TASK DETAILS =>
Repeat only the stretch of lines below that runs from the line with "카나카 (1115, 1013)" through the line with "52 (1236, 1154)", unaltered.

Stored records =>
*** Begin section ***

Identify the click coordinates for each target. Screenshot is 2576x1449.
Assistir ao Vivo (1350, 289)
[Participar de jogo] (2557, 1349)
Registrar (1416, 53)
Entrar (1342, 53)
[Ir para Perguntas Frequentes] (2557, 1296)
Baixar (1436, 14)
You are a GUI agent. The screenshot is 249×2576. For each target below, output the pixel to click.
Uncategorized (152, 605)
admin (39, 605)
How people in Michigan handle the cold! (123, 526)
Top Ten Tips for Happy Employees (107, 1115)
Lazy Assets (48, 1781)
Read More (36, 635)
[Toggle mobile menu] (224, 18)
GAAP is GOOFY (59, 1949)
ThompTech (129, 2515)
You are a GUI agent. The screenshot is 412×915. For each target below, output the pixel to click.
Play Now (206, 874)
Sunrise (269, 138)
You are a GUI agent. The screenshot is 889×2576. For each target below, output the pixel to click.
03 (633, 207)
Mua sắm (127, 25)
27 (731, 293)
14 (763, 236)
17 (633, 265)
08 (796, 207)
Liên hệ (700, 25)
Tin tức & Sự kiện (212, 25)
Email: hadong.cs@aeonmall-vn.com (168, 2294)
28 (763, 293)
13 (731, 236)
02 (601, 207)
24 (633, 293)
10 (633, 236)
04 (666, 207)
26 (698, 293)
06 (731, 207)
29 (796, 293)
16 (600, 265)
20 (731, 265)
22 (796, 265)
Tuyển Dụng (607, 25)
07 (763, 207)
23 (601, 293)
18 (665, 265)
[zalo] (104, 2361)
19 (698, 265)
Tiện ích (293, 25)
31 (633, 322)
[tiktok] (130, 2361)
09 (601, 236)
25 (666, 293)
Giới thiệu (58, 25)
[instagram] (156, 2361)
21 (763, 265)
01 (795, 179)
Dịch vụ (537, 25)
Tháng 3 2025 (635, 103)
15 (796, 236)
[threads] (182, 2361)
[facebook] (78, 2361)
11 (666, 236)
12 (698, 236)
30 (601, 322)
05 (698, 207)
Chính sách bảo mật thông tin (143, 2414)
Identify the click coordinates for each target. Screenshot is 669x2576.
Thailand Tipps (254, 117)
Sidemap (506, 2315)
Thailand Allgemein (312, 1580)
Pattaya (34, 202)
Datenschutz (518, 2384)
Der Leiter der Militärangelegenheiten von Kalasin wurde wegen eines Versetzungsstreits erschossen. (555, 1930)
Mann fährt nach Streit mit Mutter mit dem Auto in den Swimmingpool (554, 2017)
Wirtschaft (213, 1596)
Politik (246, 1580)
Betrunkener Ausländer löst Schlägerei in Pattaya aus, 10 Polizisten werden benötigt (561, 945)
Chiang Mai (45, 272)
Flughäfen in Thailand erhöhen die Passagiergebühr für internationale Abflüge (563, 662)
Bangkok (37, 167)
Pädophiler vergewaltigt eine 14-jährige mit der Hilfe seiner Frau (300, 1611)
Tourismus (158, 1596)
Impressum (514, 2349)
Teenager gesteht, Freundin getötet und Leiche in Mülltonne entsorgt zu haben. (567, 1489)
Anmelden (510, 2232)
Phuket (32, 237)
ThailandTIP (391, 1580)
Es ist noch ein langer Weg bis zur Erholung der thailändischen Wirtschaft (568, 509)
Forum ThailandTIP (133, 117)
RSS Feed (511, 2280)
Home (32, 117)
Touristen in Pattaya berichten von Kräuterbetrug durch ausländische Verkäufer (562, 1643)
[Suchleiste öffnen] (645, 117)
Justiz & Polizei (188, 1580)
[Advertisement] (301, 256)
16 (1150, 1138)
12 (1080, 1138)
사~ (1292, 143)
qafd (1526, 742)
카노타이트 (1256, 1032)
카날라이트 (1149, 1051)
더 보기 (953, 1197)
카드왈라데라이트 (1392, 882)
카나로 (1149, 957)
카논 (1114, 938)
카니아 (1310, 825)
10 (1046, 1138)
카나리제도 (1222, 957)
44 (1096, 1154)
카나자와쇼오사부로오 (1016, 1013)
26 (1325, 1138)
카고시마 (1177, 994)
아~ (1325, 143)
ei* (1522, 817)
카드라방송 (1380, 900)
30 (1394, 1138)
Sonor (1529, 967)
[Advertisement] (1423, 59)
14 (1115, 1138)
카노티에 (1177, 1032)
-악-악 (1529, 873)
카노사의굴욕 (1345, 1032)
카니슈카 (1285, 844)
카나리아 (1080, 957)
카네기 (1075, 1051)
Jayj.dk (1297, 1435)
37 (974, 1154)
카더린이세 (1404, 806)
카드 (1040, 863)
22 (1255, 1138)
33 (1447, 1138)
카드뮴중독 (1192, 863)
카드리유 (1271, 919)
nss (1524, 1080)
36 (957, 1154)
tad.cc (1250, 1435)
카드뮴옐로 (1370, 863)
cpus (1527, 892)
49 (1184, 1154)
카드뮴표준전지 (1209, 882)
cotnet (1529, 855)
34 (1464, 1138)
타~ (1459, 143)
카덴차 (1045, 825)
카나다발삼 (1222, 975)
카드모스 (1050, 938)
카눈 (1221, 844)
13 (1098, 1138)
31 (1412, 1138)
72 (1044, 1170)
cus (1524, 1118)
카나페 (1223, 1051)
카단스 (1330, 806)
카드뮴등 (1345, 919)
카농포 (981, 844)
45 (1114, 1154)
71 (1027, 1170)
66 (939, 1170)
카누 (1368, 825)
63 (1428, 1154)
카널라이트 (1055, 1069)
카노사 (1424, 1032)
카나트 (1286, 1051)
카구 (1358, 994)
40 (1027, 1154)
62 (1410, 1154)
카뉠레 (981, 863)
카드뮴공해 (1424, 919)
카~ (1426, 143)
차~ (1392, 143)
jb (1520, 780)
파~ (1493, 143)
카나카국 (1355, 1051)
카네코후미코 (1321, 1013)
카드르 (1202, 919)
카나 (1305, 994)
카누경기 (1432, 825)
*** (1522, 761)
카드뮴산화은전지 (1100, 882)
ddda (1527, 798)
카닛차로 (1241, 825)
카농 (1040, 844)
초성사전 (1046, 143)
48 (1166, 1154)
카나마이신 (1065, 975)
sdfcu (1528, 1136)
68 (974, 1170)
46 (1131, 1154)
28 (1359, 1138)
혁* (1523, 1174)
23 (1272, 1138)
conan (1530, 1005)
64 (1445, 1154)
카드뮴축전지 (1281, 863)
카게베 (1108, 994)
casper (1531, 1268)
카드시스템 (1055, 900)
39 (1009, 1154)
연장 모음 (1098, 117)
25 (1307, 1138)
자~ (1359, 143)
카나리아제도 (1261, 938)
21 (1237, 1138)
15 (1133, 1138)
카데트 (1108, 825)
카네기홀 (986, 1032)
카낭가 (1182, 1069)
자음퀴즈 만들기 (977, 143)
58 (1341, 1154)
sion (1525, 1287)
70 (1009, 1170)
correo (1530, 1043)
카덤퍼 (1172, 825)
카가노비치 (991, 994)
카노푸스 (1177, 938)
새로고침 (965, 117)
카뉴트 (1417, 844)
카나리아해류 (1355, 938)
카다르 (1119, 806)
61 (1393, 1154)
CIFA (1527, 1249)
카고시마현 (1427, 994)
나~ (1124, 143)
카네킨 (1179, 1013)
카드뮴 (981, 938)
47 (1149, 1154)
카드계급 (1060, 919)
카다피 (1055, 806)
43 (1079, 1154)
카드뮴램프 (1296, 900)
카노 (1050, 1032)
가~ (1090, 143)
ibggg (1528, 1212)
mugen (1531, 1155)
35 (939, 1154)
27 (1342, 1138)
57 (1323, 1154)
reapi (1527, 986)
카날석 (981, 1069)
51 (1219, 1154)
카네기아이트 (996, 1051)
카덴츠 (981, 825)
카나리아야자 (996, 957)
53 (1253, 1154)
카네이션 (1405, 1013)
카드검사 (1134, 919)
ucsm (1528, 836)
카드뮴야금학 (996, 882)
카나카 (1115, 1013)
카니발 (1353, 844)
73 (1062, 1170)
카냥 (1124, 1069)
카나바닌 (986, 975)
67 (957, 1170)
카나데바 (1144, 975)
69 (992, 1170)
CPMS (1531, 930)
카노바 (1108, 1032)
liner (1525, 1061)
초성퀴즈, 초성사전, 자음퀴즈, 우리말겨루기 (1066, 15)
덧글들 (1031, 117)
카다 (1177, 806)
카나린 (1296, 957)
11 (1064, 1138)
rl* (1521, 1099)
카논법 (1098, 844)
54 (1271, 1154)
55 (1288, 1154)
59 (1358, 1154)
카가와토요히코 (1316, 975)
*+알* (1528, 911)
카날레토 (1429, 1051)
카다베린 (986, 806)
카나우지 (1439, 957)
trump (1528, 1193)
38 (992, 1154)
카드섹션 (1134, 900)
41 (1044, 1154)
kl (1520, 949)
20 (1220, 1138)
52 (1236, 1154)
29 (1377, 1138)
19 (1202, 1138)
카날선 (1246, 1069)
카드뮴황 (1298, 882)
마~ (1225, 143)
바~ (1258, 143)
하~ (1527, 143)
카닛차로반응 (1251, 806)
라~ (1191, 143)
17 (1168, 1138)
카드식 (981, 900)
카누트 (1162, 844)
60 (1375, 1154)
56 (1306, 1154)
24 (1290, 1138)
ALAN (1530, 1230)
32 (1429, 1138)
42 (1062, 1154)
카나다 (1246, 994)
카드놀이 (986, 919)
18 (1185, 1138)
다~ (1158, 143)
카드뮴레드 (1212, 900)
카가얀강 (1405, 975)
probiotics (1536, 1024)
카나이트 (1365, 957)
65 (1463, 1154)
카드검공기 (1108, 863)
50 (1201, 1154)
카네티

*** End section ***

SOLUTION =>
카나카 (1115, 1013)
카니발 (1353, 844)
73 (1062, 1170)
카냥 (1124, 1069)
카나바닌 (986, 975)
67 (957, 1170)
카나데바 (1144, 975)
69 (992, 1170)
CPMS (1531, 930)
카노바 (1108, 1032)
liner (1525, 1061)
초성퀴즈, 초성사전, 자음퀴즈, 우리말겨루기 (1066, 15)
덧글들 (1031, 117)
카다 (1177, 806)
카나린 (1296, 957)
11 (1064, 1138)
rl* (1521, 1099)
카논법 (1098, 844)
54 (1271, 1154)
55 (1288, 1154)
59 (1358, 1154)
카가와토요히코 (1316, 975)
*+알* (1528, 911)
카날레토 (1429, 1051)
카다베린 (986, 806)
카나우지 (1439, 957)
trump (1528, 1193)
38 (992, 1154)
카드섹션 (1134, 900)
41 (1044, 1154)
kl (1520, 949)
20 (1220, 1138)
52 (1236, 1154)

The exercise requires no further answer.